#### What you are asked to do
For each line of the listing that includes the word "agent", show the whole line.

** Opening Data records block **

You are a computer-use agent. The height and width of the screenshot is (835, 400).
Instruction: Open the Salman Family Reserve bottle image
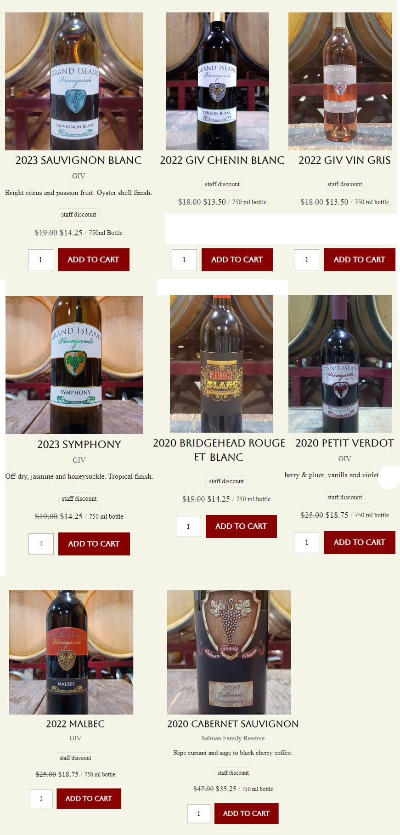pyautogui.click(x=229, y=652)
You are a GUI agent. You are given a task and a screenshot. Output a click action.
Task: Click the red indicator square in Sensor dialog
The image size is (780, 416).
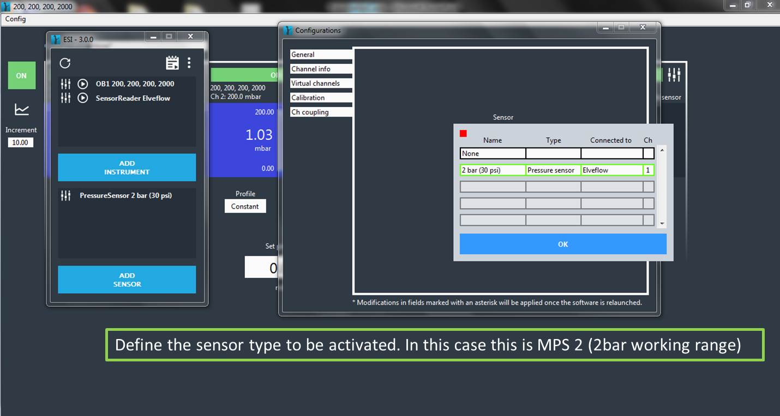[463, 134]
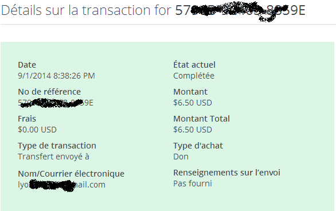Screen dimensions: 336x211
Task: Click the Complétée status value
Action: tap(193, 76)
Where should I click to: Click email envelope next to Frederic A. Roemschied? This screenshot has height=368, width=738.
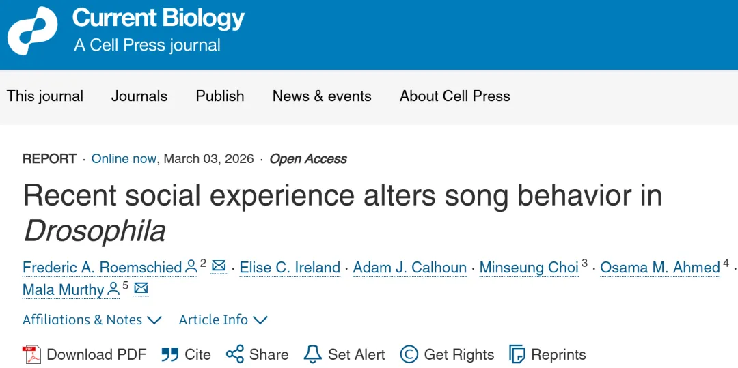[x=219, y=266]
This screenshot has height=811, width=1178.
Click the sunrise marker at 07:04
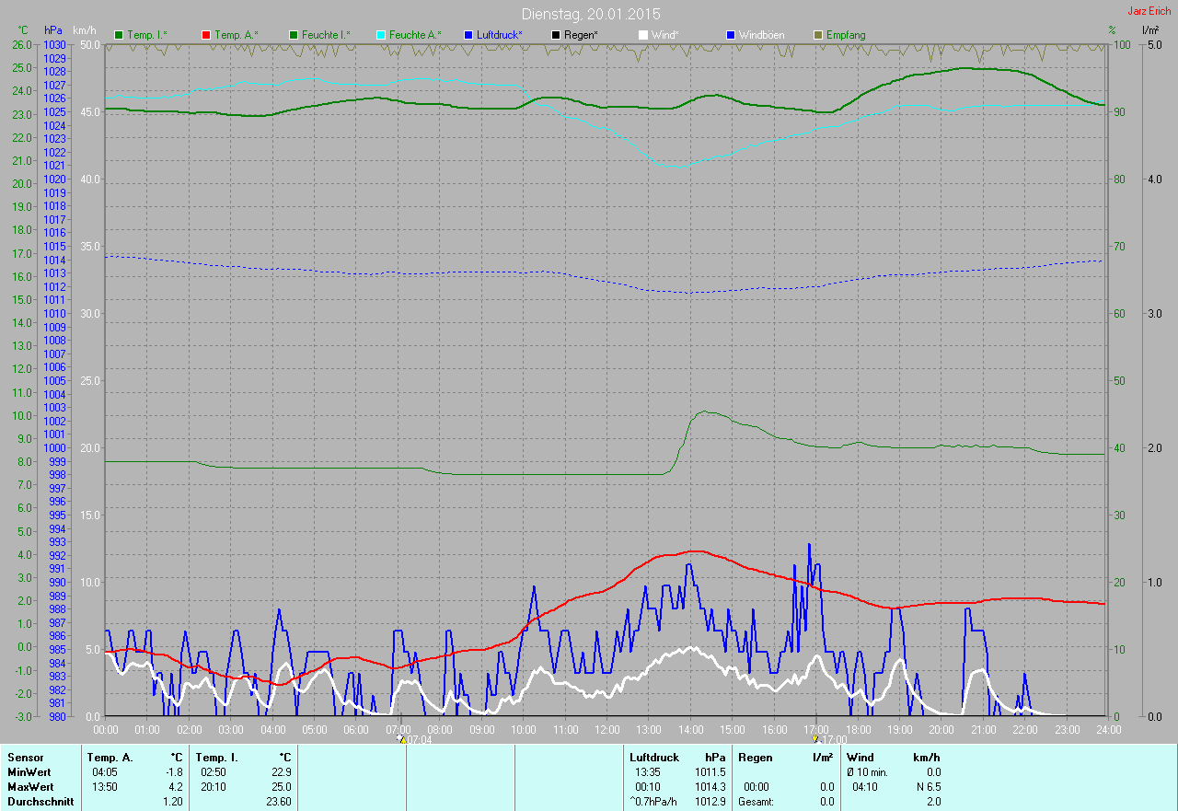[400, 738]
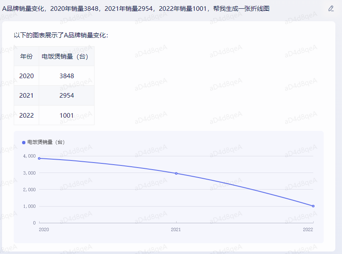Image resolution: width=342 pixels, height=254 pixels.
Task: Click the 2021 year cell in table
Action: pos(26,96)
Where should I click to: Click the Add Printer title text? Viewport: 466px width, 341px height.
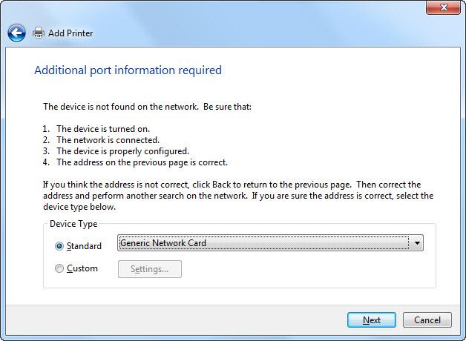[x=71, y=33]
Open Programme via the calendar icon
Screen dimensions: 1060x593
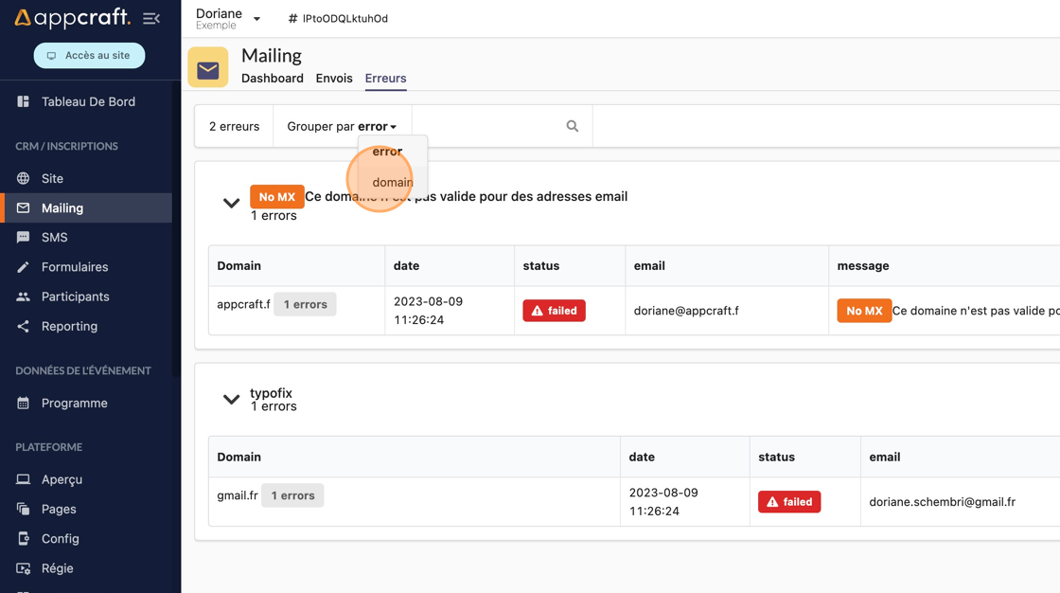pyautogui.click(x=24, y=403)
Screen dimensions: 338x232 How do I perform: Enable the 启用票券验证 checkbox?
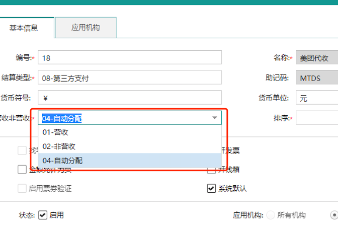(x=22, y=189)
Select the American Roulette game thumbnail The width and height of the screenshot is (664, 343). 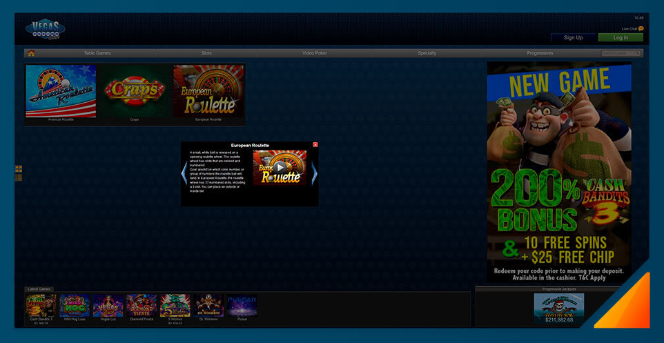(61, 91)
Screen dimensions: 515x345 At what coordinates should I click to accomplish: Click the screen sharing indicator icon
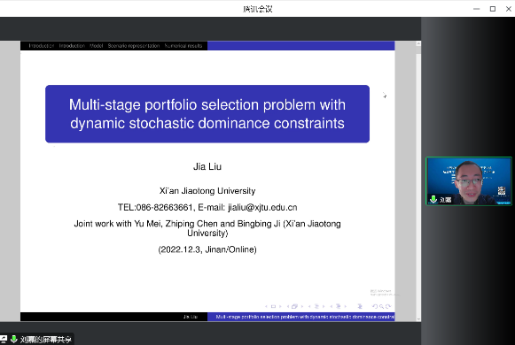4,339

** Closing Data records block **

#### Your solution
You are a computer-use agent. The height and width of the screenshot is (835, 400).
You are a GUI agent. You are given a task and a screenshot. Output a click action.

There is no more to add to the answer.